• [Task prompt]: Before doing anything else, copy the entries below exactly.

=== Section Start ===

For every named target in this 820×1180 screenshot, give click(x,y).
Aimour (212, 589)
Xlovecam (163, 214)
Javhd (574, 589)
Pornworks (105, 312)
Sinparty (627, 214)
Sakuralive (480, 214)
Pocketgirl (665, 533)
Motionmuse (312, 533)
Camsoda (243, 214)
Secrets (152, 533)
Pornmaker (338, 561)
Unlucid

=== Section End ===

• [Answer box]:
For every named target in this 820×1180 screenshot, give click(x,y).
Aimour (212, 589)
Xlovecam (163, 214)
Javhd (574, 589)
Pornworks (105, 312)
Sinparty (627, 214)
Sakuralive (480, 214)
Pocketgirl (665, 533)
Motionmuse (312, 533)
Camsoda (243, 214)
Secrets (152, 533)
Pornmaker (338, 561)
Unlucid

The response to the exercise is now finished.